Required task: Reproduce verbatim the lines of the items starting at the line containing "View the J'AIME" and ending at the line containing "pyautogui.click(x=507, y=168)".

Target pointing data

-- Begin --

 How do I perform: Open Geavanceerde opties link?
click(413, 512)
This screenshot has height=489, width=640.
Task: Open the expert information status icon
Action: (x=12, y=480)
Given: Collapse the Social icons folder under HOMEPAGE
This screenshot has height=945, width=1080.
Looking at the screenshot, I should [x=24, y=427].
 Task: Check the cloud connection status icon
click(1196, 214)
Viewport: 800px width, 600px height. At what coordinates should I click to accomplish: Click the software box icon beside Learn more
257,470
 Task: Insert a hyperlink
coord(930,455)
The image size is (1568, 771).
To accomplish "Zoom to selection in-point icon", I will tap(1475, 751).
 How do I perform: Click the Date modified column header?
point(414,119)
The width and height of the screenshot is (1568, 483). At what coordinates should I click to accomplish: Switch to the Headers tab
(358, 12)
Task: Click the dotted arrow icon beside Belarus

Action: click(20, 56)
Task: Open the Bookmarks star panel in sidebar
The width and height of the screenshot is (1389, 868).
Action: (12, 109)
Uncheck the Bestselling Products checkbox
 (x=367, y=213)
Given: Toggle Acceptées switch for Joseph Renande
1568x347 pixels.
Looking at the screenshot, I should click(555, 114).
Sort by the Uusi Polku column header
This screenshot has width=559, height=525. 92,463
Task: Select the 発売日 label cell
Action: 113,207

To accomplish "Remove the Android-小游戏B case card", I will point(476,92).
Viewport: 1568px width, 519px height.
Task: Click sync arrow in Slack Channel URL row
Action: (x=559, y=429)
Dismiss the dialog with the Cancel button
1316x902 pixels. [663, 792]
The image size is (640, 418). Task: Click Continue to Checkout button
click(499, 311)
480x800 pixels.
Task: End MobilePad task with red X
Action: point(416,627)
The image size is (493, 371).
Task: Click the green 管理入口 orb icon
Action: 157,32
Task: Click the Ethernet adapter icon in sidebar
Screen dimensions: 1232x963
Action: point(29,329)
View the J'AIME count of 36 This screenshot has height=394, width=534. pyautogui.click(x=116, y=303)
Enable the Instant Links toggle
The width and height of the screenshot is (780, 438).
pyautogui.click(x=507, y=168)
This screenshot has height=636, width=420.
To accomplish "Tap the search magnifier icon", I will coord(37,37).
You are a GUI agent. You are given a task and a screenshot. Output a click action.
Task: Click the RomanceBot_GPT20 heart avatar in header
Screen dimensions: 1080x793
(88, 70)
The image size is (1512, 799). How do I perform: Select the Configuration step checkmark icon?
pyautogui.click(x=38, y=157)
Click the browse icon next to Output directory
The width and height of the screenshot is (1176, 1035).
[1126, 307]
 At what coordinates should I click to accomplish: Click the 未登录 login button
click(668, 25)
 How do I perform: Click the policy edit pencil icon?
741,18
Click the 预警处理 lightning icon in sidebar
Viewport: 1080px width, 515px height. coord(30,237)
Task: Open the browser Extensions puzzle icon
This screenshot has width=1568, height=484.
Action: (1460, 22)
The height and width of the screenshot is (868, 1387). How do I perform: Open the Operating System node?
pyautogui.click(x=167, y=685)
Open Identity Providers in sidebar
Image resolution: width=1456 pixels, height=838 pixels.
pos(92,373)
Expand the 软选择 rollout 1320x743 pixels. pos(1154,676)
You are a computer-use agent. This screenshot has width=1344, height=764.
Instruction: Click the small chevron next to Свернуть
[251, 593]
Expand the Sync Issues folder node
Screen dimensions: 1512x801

-- End --

Finished answer:
View the J'AIME count of 36 This screenshot has height=394, width=534. pyautogui.click(x=116, y=303)
Enable the Instant Links toggle
The width and height of the screenshot is (780, 438).
pyautogui.click(x=507, y=168)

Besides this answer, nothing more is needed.